A pro basketball team in Virginia Beach, just blocks from the Oceanfront–the buzz alone was enough to pack city council chambers where people heard how much we needed a team and how much good it would do the region.
It was said that this is one of the largest underserved markets in North America.
But the financial projections — authored by an ODU economics professor — run contrary to decades of sports studies.
The ODU study said the arena will generate net new economic activity of $98,435,352 in a single year. But the Heartland Institute, after studying nearly 50 similar plans, says there is ”No factual basis that stadiums have a significant impact on a region`s economic growth.”
The city won`t reveal financing yet, although it is certain to need public money.
A Harvard University study that public sports subsidies typically cost taxpayers 40 percent more than first advertised.
And the ODU study said an arena would generate 1,230 net new jobs.
But research from the Federal Reserve Bank of Kansas City found when it comes to sports facilities, ‘the net number of jobs created is quite low. It is almost certainly less that 1,000 and likely to be much closer to zero.’

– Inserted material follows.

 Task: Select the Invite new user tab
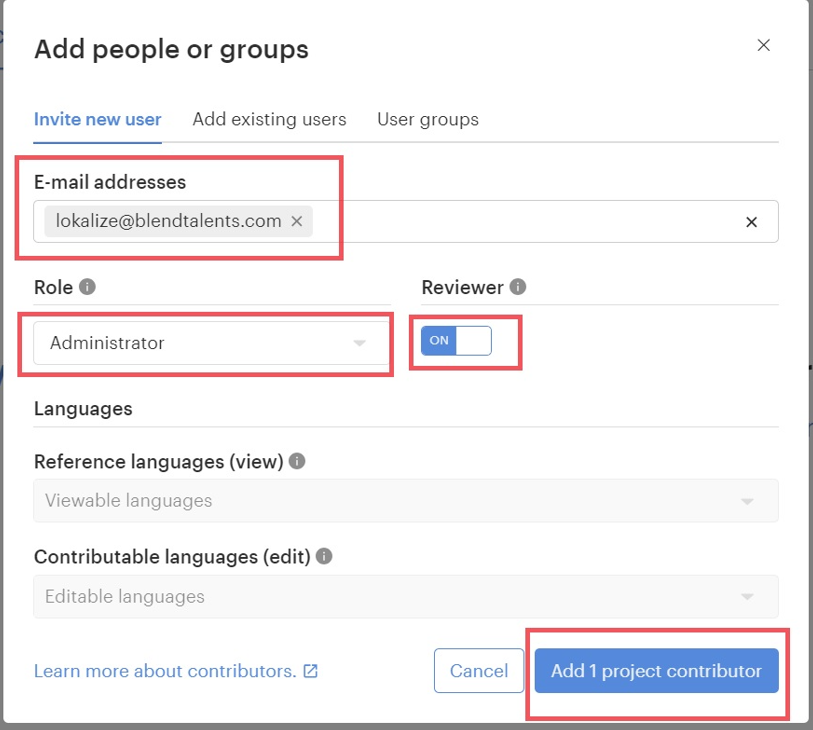(x=97, y=119)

Why the disparity? These sports studies researched what actually happened, not what was predicted to happen, and the ODU professor simply took the arena backers’ predictions and “relied upon those projections to generate economic impact and job estimates.”
The problem with these optimistic economic studies is that researchers usually believe money spent at a sports stadium is extra money. But sports economists say that’s not always the case. Sure they say people will spend money at arenas and the restaurants around them. But that spending usually comes at the expense of other areas in the region.